My mom told me that my dad struggled with pain in his feet and legs for a long time. He went to a chiropractor who suggested that maybe the pain was emanating from his spine— and one CRACK later, my dad needed back surgery. During that time, my mom stepped into his role. However, my dad only rested for a month. Once he was able to get himself out of bed and walk without a walker, he returned to the shop. The pain still bothers him today, and he still doesn’t know what’s causing it.
After that, the work world was quiet for the most part. As my sisters and I grew up, Tom’s Tailors and Grand Avenue went to the back of our minds.
But, in 2012, the world was ending and my dad wanted to sell Tom’s Tailors. Neither of my parents will talk to me about this year— and for the longest time I thought all of their fights were about an affair because that’s what broken married people fight about, right? I was 12 and not fluent in Vietnamese— but now I know it in my bones that all their hushed whispers behind closed doors, angry shouting at the dinner table, and the frustrated conversations in the backyard supposedly out of our ear’s reach were about money and the shop.
At the same time, my older sister was a freshman in high school, slated to graduate in 2016. Four more years and my parents would have to think about paying for college. Knowing my dad and his party-conversations and even conversations with customers who had children, the fear of debt was real.
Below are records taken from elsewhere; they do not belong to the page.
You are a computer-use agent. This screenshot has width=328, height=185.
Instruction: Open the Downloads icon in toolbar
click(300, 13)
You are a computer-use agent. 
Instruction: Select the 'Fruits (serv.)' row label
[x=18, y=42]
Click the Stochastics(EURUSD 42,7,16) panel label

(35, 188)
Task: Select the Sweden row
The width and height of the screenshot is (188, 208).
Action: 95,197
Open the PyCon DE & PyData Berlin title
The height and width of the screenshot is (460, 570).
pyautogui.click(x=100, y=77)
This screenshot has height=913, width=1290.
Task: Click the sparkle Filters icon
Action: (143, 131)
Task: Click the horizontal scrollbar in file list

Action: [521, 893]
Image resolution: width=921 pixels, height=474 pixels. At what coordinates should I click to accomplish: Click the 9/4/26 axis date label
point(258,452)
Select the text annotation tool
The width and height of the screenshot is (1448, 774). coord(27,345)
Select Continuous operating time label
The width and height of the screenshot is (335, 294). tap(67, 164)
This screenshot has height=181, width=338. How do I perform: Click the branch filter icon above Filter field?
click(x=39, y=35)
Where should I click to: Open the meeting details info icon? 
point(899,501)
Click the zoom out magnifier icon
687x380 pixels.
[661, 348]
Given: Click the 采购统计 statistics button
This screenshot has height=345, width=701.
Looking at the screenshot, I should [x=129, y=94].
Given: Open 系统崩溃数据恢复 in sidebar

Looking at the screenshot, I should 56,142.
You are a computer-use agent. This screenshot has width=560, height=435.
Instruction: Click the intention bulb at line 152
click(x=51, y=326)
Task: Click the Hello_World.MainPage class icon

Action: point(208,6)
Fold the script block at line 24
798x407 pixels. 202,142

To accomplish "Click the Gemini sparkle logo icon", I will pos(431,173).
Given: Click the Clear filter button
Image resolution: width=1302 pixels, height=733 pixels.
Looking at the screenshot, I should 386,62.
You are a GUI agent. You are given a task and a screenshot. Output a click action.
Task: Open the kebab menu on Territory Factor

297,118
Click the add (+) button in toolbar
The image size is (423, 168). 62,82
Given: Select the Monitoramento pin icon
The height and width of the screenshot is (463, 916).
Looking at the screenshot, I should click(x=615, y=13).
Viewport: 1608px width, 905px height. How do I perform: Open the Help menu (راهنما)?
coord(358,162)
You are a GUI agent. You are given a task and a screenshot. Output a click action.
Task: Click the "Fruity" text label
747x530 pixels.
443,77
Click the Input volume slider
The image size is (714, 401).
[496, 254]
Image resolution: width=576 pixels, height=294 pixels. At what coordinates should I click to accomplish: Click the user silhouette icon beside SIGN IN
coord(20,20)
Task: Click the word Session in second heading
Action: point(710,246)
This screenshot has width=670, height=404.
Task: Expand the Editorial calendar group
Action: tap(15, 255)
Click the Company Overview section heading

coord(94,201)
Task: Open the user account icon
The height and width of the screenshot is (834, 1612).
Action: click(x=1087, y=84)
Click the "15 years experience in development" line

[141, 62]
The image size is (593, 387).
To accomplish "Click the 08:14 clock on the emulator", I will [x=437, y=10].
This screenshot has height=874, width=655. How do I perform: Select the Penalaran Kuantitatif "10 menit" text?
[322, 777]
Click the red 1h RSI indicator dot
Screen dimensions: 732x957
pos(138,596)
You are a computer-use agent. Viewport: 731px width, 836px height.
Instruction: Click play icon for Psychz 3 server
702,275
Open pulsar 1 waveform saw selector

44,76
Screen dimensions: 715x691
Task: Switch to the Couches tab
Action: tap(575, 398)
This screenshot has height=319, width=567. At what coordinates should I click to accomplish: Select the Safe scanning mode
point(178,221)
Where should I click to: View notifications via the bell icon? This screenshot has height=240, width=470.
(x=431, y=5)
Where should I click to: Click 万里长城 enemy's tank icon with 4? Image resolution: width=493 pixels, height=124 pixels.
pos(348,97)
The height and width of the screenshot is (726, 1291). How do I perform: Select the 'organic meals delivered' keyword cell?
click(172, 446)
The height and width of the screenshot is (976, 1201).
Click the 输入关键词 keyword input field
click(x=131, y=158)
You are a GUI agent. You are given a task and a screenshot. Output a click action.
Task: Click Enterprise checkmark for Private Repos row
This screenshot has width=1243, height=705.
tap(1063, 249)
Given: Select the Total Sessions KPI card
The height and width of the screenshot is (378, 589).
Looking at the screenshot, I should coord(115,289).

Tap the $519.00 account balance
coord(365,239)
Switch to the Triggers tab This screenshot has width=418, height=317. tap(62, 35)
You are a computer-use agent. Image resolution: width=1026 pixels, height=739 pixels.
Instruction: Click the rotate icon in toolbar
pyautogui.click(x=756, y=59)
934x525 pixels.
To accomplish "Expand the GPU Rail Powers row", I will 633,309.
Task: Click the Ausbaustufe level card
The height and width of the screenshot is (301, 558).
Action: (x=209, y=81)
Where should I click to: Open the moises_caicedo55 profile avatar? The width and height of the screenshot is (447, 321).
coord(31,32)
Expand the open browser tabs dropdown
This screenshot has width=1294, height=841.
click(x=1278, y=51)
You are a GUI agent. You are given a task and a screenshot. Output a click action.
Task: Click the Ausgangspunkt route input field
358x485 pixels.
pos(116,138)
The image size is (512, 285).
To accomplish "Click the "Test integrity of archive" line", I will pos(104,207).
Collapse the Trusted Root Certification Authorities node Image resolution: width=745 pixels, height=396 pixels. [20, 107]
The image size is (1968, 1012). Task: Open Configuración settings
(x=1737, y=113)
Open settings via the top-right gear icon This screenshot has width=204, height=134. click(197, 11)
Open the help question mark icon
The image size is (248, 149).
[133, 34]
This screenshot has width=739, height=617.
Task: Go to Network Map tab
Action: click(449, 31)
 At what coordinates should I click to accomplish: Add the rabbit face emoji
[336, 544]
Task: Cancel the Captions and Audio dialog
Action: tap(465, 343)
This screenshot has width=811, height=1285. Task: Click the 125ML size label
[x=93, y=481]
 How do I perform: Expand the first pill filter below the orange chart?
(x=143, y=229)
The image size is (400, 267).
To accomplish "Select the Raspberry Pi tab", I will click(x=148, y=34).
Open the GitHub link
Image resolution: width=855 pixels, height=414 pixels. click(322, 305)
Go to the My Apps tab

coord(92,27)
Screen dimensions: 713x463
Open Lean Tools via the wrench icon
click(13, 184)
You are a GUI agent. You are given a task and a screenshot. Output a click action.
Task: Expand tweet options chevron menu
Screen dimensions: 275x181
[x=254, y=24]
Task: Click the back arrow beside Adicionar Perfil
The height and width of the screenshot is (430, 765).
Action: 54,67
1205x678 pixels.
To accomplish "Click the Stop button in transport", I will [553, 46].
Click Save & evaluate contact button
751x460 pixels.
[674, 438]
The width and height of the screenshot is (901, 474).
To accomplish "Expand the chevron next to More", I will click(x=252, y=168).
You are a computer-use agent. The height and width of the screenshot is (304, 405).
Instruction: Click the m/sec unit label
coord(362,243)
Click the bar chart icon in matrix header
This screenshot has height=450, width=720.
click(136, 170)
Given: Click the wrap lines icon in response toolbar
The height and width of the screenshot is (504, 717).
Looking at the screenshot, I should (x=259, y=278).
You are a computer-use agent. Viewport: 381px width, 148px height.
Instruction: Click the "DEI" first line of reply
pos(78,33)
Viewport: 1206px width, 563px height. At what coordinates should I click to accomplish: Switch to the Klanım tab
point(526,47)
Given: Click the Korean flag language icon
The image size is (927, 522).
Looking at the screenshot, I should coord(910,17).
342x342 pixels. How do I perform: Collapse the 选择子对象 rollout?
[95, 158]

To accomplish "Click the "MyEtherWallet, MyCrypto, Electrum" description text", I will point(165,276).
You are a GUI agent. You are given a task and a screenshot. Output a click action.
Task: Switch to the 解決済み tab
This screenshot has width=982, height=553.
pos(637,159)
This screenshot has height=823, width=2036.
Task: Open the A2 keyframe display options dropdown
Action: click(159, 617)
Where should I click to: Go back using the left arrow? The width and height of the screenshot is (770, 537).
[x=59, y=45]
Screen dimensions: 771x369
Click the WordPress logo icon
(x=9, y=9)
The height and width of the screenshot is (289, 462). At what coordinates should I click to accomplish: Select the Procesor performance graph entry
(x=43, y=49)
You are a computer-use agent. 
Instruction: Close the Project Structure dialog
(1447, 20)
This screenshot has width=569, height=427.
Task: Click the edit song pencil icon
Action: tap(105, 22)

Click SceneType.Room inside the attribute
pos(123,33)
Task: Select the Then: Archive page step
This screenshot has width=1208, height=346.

At a certain income level, people get to go to the University of Minnesota for free. I think my dad was convinced that working less would make everything easier.
My mom held on.
With me and my 4 sisters, my cousin, our dog, and the both of them to house and feed and clothe, my mom had to hold on. She was the one to bring my older sister and me to work when we were baby’s just so she could help my dad out in the early years. She was the one who went in to help one day and her water broke but worked through it until my dad could drive her to the hospital. She was the one to take over for him during his surgery. She was the one to reorganize the shop and create a system for the clothing orders. She was the one to fight for the shop, for me and my sisters and for the employees.
My dad works endlessly and is recognized as the face of Tom’s Tailors, but my mom is the backbone, the reason it’s still standing at all.
Anna Chu is a freshman at Macalester College who is still trying to figure her life out.